Les créateurs sont souvent interrogés sur leurs sources d'inspiration. S'agit-il de voyages, de salons d’exposition ou d'échanges avec d'autres personnes ? Même si cela s’avère très souvent vrai, il arrive aussi qu'une idée lumineuse surgisse simplement lors d'une promenade en forêt, à la campagne ou à la montagne. L'essentiel est de savoir regarder autour de soi.
Beau et mystérieux : dans ce projet le Physarum Polycephalum est utilisé comme un ordinateur biologique. Photo © ecoLogicStudio
Le projet artistique "Gan-Physarum : La Dérive Numérique" de Claudia Pasquero et Marco Poletto, fondateurs de l'agence d'architecture et d'innovation en design ecoLogicStudio, permet de regarder l'avenir avec défiance. Le Centre Pompidou a mandaté leurs équipes pour l'exposition "Réseaux-Mondes". Ils ont dû apprendre à un algorithme d'apprentissage automatique à se comporter comme un organisme monocellulaire vivant (un blob) afin de conceptualiser l'avenir bleu-vert d'un Paris bio-numérique et autonome.
Processus complexes : le quartier Beaubourg de Paris, où se trouve le Centre Pompidou, transformé de manière artistique par le Physarum Polycephalum. Photo © ecoLogicStudio
GAN est l'abréviation de Generative Adversarial Network, que l'on peut traduire librement par réseau génératif antagoniste. Il s'agit d'une architecture algorithmique qui utilise des méthodes d'apprentissage profond dans le but de créer de nouveaux modèles génératifs. Cette forme d'intelligence artificielle puissante a été entraînée par l'équipe de bio-informatique à "se comporter" comme un Physarum Polycephalum, un organisme visqueux monocellulaire.
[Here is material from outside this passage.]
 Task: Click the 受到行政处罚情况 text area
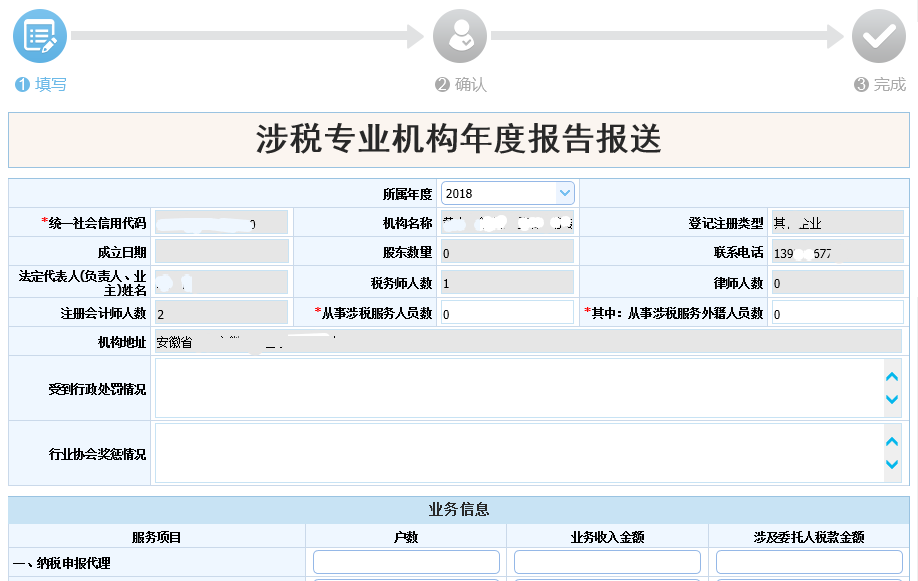click(x=517, y=388)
Le processus est le suivant : une fois entrainé, le GAN-Physarum est envoyé dans les rues de Paris. Dans une vidéo générée par l'IA et intitulée "GAN-Physarum : La dérive numérique", il montre comment il décode et réinterprète les configurations du tissu urbain parisien d'aujourd'hui. Il est ainsi possible d’observer la transition entre l'ordre morphologique d'origine et un réseau émergent de systèmes de chemins. C'est, pour ainsi dire, l'infrastructure bleue-verte, humide et vivante de la ville du prochain millénaire.
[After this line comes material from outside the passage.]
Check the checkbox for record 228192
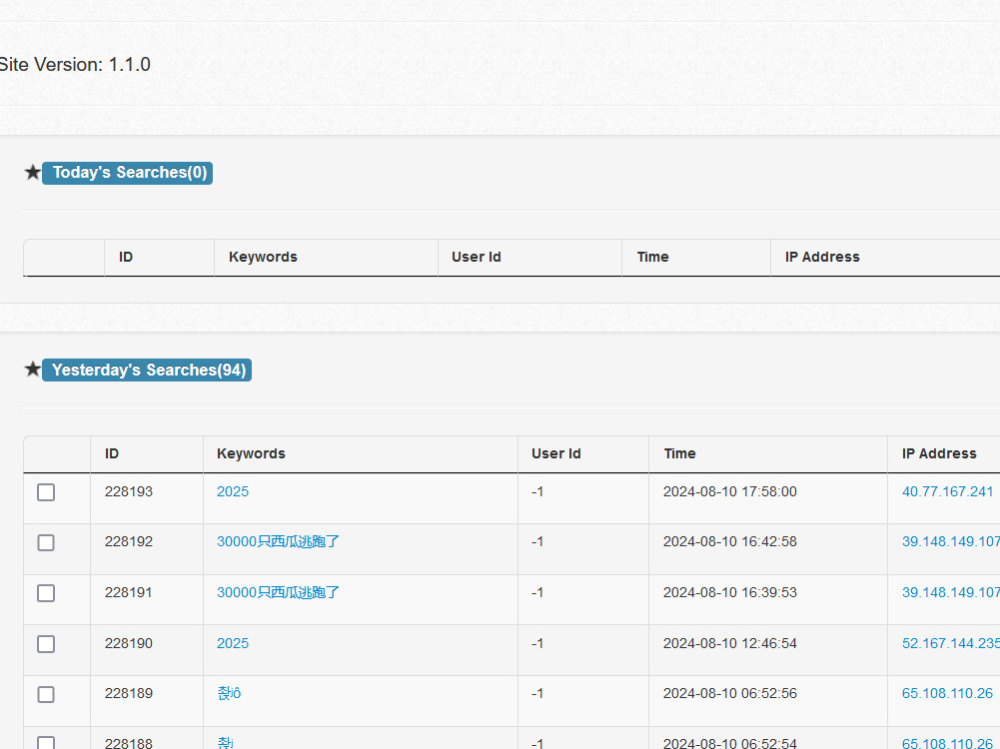 45,542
L'affirmation forte d'une sculpture biologique, le projet artistique GAN Physarium "La dérive numérique" d'ecoLogicStudio commandité par le Centre Pompidou à Paris. Photo © Naaro
Dans une première vidéo sur l'intelligence artificielle, on découvre une peinture cinématographique d'un mètre carré environ dans laquelle un Physarum polycephalum vivant étire son corps en réseau pour se nourrir d'un network de nutriments dispersés sur la toile. C’est ce qui lui permet de cartographier avec précision les ressources biologiques actuelles de Paris. Le projet se poursuit avec une deuxième vidéo : “DeepGreen : Urbansphere”. Celle-ci montre l'application de l'algorithme GAN-Physarum à une série de projets lancés par le studio en 2019 en collaboration avec le Programme des Nations unies pour le développement (PNUD). "Dans ce contexte, nous assistons au déroulement d'une histoire post-naturelle. C'est une époque où l'impact des systèmes artificiels sur la biosphère naturelle est global, mais où leur action n'est plus exclusivement humaine", explique Claudia Pasquero, cofondatrice d'ecoLogicStudio et professeure d'architecture bio-digitale à l'UIBK et à l'UCL. "Des villes telles que Paris sont devenues des réseaux co-évolutifs d'intelligence biologique et numérique. Elles sont devenues des organismes synthétiques semi-autonomes."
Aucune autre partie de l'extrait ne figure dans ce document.